DailyTech has discussed unmanned military vehicles in great
detail over the past year. We covered everything from the iRobot PakBot
which can detect enemy gunfire to drones which can
loiter in the air for hours surveying the battlefield.
The official website for the Multi-National Force in Iraq is
reporting that a Hunter
MQ-5B/C unmanned aerial vehicle (UAV) made its first kill on September 1. A
scout weapons team (SWT) was performing surveillance when two enemy combatants
were discovered.
The enemy combatants were suspected of planting improvised
explosive device (IEDs) on a roadway, so air support was requested by the SWT.
A Hunter UAV was sent to the location where it dropped a precision bomb on the
two suspects. Both were killed by the blast.

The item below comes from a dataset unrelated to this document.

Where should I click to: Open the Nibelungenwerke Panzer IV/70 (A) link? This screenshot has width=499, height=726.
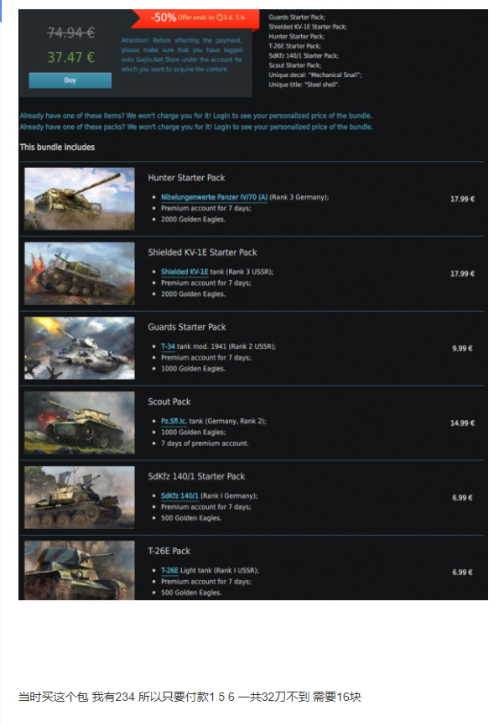pos(214,197)
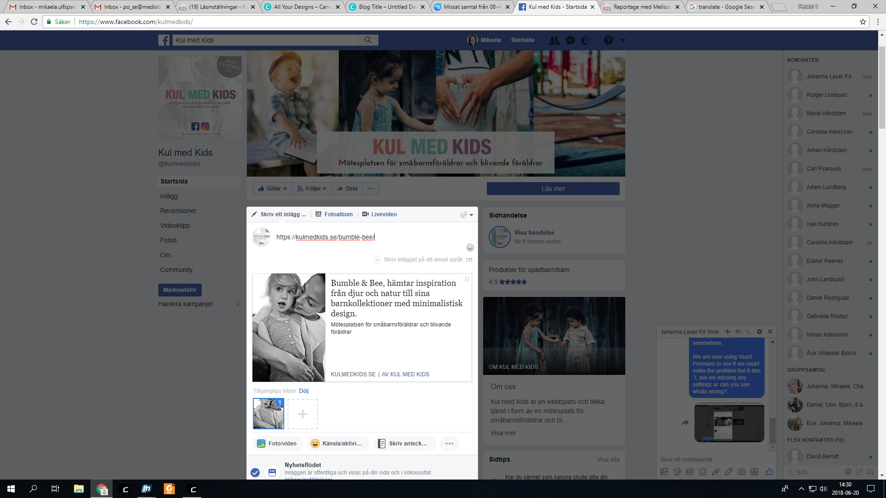Start video call in Johanna chat window
Viewport: 886px width, 498px height.
[x=738, y=332]
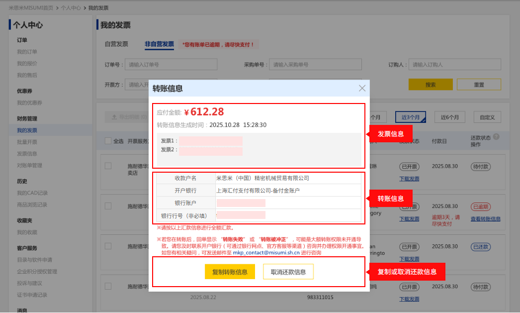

"It’s very humbling to know that we have set an Army
historical mark in having the first successful launch in combat from an Army
weaponized UAV," said Capt. Raymond Fields of the Unmanned Aerial
Surveillance Company. "This would not be possible without my Soldiers and
civilians working hard day in and day out in Iraq to accomplish this
feat."
"This accomplishment adds a precise and discriminate
means for our Army to successfully engage the enemy in counterinsurgency
warfare," remarked Col. A.T. Ball of the 25th Combat Aviation Brigade.
The MQ-5B/C is a fixed-wing, twin tail-boom aircraft which
is powered by two Northrop Grumman diesel engines. The aircraft can stay aloft
for 15 hours and climb to a maximum of 20,000 feet. The MQ-5B/C can carry up to
260 pounds of ammunition split between two external hard points.